I have created a quantitative trading strategy that incorporates a simple machine learning model to trade the SPY as part of my ongoing research in quantitative trading. The focus here was not on creating a strategy with alpha but rather to develop a framework both in my mind and in code to develop more advanced models in the future.
1. Does SPY Exhibit Short-Term Mean Reversion or Momentum?
Examining whether SPY exhibits short-term mean reversion or momentum is the central idea in this strategy. If negative returns tend to precede positive returns (or positive returns precede negative returns), that suggests that mean reversion exists. If positive returns tend to precede positive returns (or negative returns precede negative returns), that suggests that momentum exists.
In other words, short-term mean reversion or momentum exist if there is some relationship between the daily return of SPY and the lagged daily return of SPY over various time periods.
Below I plot the daily returns of SPY versus the lagged daily return of SPY over periods of one day to nine days. The top left plot shows the relationship between the daily return of SPY versus the one-day lagged daily return of SPY. The blue line in the plots is a smoother to aid in detecting patterns in the data.
So is there any evidence of mean reversion or momentum? The interesting plots are the first two plots which represent the one-day and two-day lagged returns. The plots suggest that there is weak evidence of some short-term mean reversion, especially when there has been a large negative return in the past. There are relatively more extreme observations in the top left quadrant of the plots compared to the other quadrants. These observations represent instances where the SPY has gone down by a lot and then corrected upwards the following day. The smoother has a slight negative slope which confirms the weak evidence for short-term mean reversion.
Why might this happen? The narrative is that occasionally broad-based and panic-induced selling occurs which exhausts all the short-term selling pressure, so the market corrects the following day.
2. Training a Logistic Regression Model
We have established that there might be some relationship between SPY daily returns and the one-day and two-day lagged daily returns, but is this enough to build a predictive model? I decided to treat this problem as a classification problem to keep things simple — I am only interested in predicting the direction of future returns (positive or negative) and not the magnitude.
The machine learning method I decided on using is logistic regression which is a simple learning method that is often used before more flexible learning methods.
The data was split into a training set that consists of SPY observations from 2000 to 2013. The following 10 models were trained on this training set with each model identical to the model above it but with the addition of an additional lagged return as a predictor.
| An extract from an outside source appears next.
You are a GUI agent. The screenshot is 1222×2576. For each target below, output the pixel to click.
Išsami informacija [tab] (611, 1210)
Models 3 through 9 are not shown for brevity.
m01 <- glm(daily_return_sign ~ daily_return_lag1, data = SPY_training, family = binomial) m02 <- glm(daily_return_sign ~ daily_return_lag1 + daily_return_lag2, data = SPY_training, family = binomial) ... m10 <- glm(daily_return_sign ~ daily_return_lag1 + daily_return_lag2 + daily_return_lag3 + daily_return_lag4 + daily_return_lag5 + daily_return_lag6 + daily_return_lag7 + daily_return_lag8 + daily_return_lag9 + daily_return_lag10, data = SPY_training, family = binomial)
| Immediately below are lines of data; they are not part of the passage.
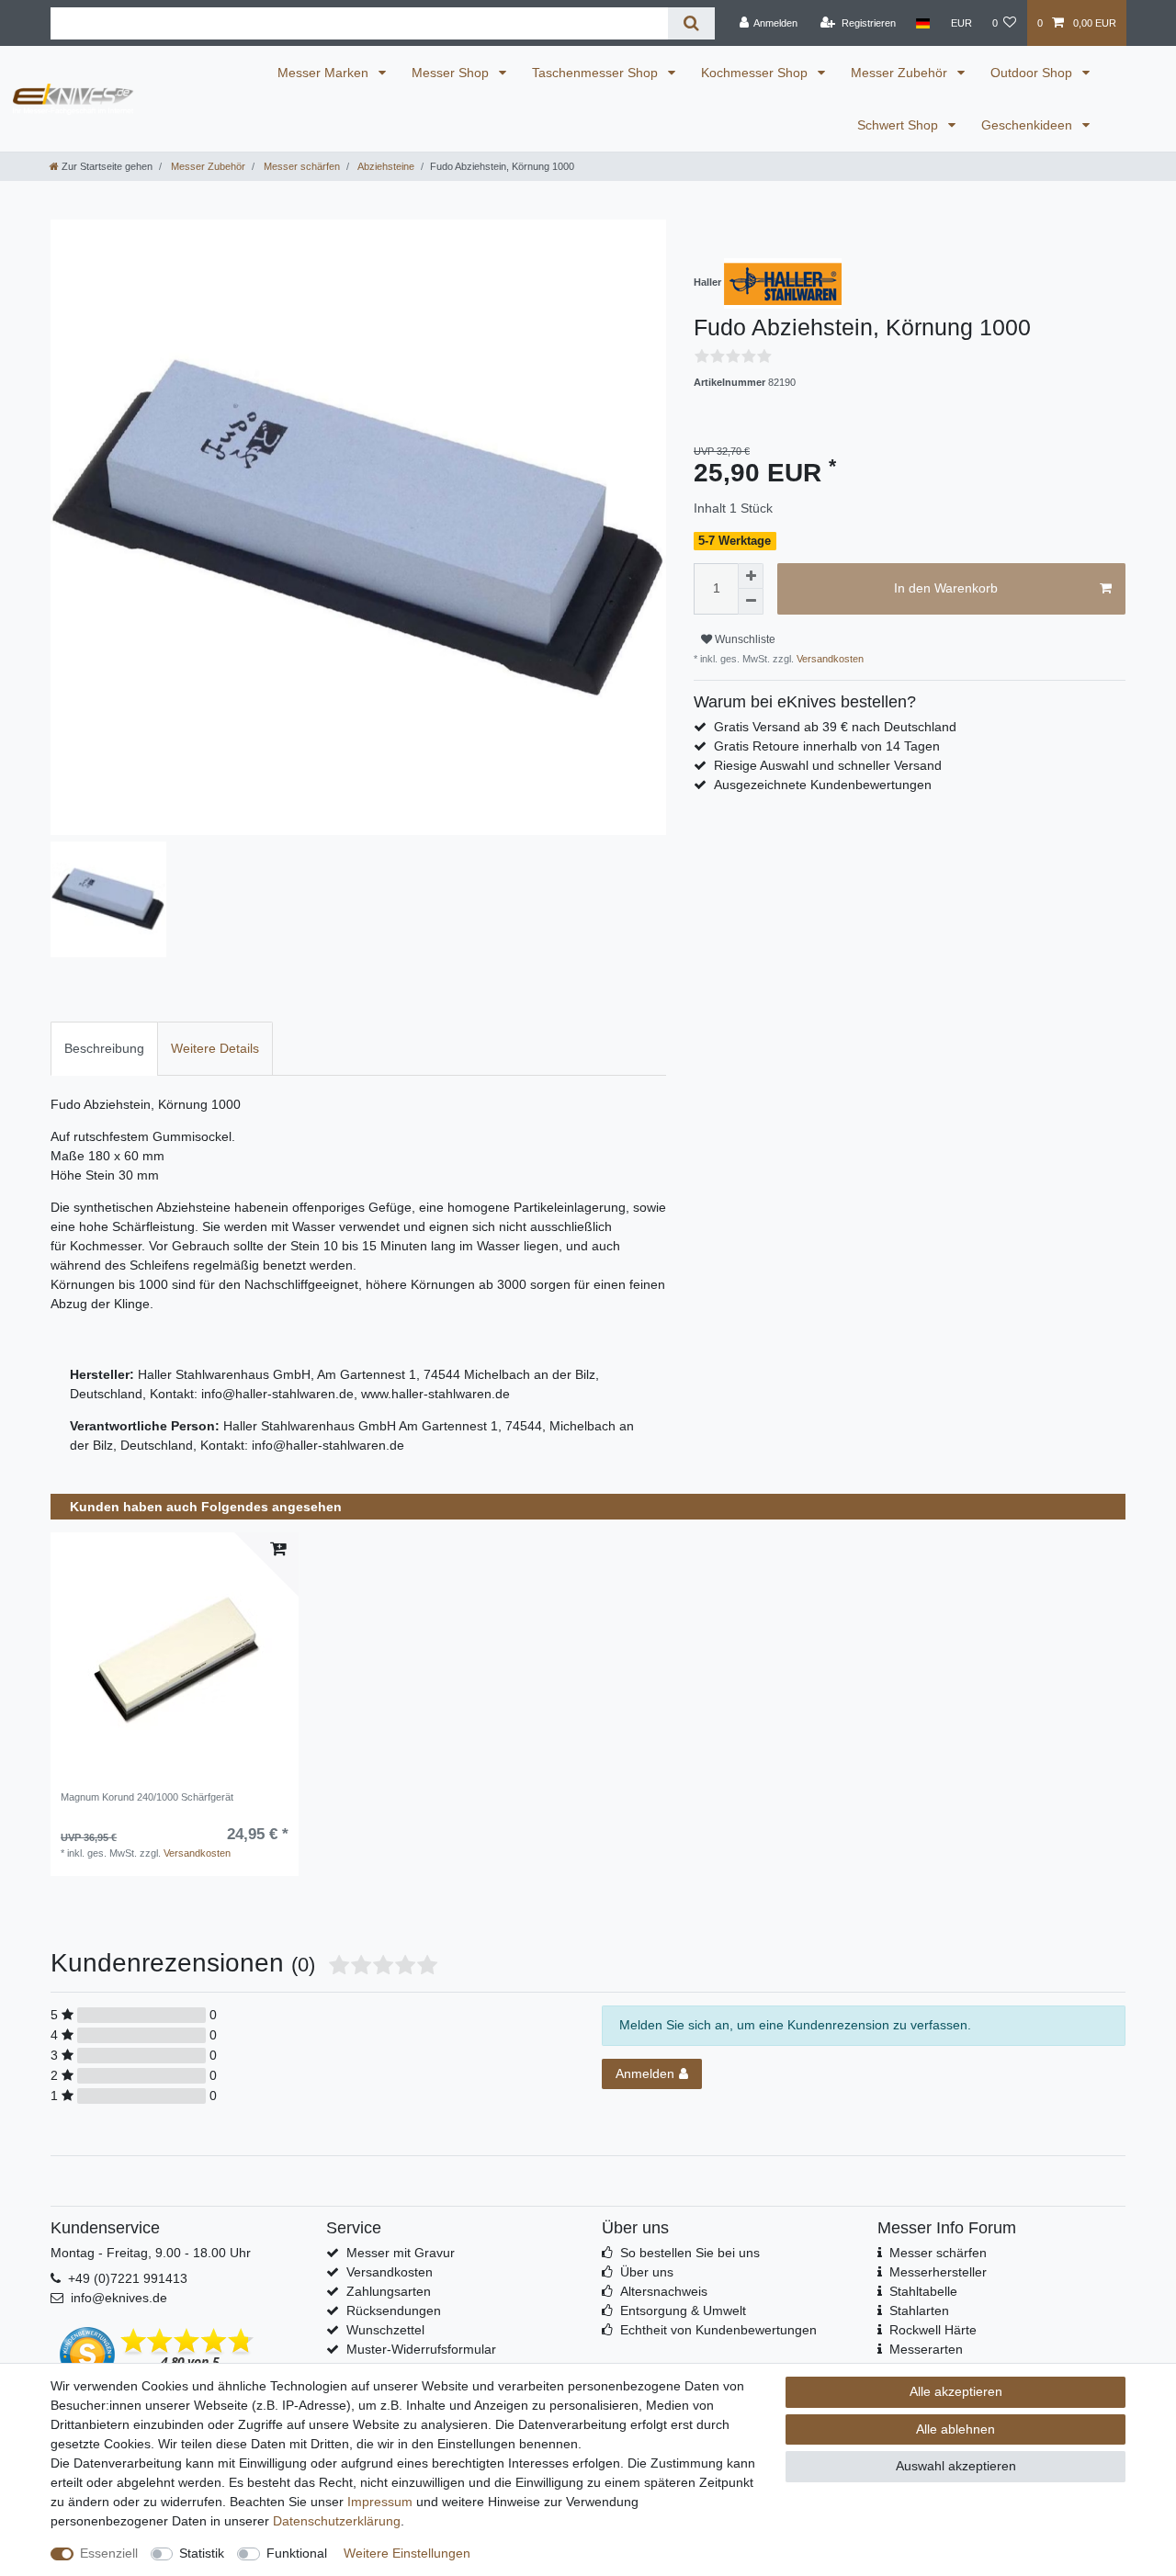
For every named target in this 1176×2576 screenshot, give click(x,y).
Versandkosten (829, 658)
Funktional (296, 2553)
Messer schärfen (300, 166)
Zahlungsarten (388, 2291)
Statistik (201, 2553)
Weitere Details (215, 1048)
3. Assessing Model Accuracy
Logistic regression models output the probability that an observation will belong to each class (in our case, whether the daily return will be positive or negative), but it is up to the practitioner to decide on a logical probability threshold to assign the observation to a class. Which probability threshold to decide on is a trade off between the number of true positives you want versus false positives. This post on StackExchange helped me understand this concept more clearly.
One logical probability cut off to choose is if the probability that the observation belongs to a class is greater than 50%, then assign that observation to that class. Unfortunately, I am unable to use this decision rule in this case because the model predicts for almost all the observations that the probability that the daily return is positive is greater than 50%. In fact, the predicted probabilities are clustered around 54% — which is also the probability that the daily return is positive in the data.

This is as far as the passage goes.